- Born: July 8, 1948 (age 78) California, U.S.
- Convictions: Murder; Abuse of corpse; Fraud;
- Criminal penalty: 50 years imprisonment

Details
- Victims: 2
- Span of crimes: 2012 – September 2013
- Country: United States
- State: Oregon

= Susan Monica =

American convicted murderer (born 1948)

Susan Monica (born July 8, 1948) is an American former sailor and convicted murderer. She garnered public attention after being convicted of murdering two men at her residence in rural Wimer, Oregon. Both of the victims had worked as handymen on her farm, and each had gone missing under mysterious circumstances in 2012 and 2013, respectively. In both cases, Monica dismembered the victims before feeding portions of their remains to her farm pigs. Partial remains of the two men were discovered at her residence after authorities interrogated her for identity theft of one of the men.

In April 2015, after a trial that lasted six days, Monica was sentenced to two consecutive 25-year sentences, for a total of 50 years to serve in prison for her crimes.

==Background==
Monica was born in California in 1948. After serving in the United States Navy during the Vietnam War Monica began an engineering career and, in 1991, purchased a 20-acre farm in rural Wimer, Oregon. She ran the business White Queen Construction.

Monica employed 59-year-old Stephen Delecino as a handyman on the farm.
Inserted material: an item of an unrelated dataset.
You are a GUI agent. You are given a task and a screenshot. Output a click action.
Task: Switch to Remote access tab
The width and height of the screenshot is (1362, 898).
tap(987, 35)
Delecino disappeared some time in 2012 under mysterious circumstances. Robert Haney, a 56-year-old handyman, then disappeared in September 2013.

==Investigation==
Authorities arrived at Monica's residence on January 10, 2014, after it was discovered she had been using Haney's food stamps card, and confronted her with fraud charges. Upon searching her residence, they discovered evidence of human remains, which prompted a full search of the property.

Portions of remains from a total of two individuals were discovered; the first belonged to 56-year-old Robert Haney, Monica's handyman, who had gone missing in September 2013. The second individual initially was unidentified, but was later determined to be Delecino, a former employee of Monica's who had gone missing in 2012. The state of Monica's property was squalid, with significant piles of garbage, animal bones, and no running water or sewage system.

Investigators spent three weeks searching Monica's 20 acre farm near Rogue River, digging over 50 holes in the land searching for additional evidence and other potential victims. No additional remains were uncovered in their search. The pigs Monica kept on the farm were subsequently euthanized, and a former resident claimed he had witnessed Monica feed deceased house pets and livestock to the pigs on different occasions.

Upon interviewing Monica, detectives found she gave varying explanations as to how both men died, claiming both that Delecino had shot himself repeatedly in the head in 2012, and that she had also shot him in self-defense, after which her pigs began to eat portions of his body. Monica claimed to have buried the remnants of his corpse after finding the pigs consuming him.

In regard to Haney, Monica claimed he had disappeared from the farm in the summer of 2013. She stated she later came upon him as her pigs were disemboweling him, and that she shot him to death to ease his suffering. Monica subsequently expressed uncertainty over whether Haney was dead when she shot him. Some of Haney's remains were found in plastic bags in Monica's barn.

During her video-taped interrogation, which was later used in the trial, Monica stated: "I do not value human life very much. The only thing wrong with this planet is there's people on it. If it weren't for us, all the other animals, dodo birds and whatever else, would still be here".

==Trial and conviction==
Monica pleaded not guilty to two counts of murder, abuse of a corpse, and identity theft. Monica, despite having representation, chose to cross-examine Eric Henderson, the case's lead investigator. During the trial, an Oregon State Police anthropologist testified that Haney's legs had been dismembered with an axe, and that his thigh bones showed signs of "being gnawed on by an animal". The anthropologist stated it was unclear whether Haney had been dead prior to dismemberment of his legs. It was also stated by the anthropologist that Delecino had suffered three to four gunshot wounds to the head. Another witness who had been in jail with Monica testified that she had received a birthday card from her signed "from the sweetest murderer in Jackson County".

On April 21, 2015, Monica was convicted on all counts after six days of testimony and only one hour of jury deliberations. She is currently serving 50 years in prison.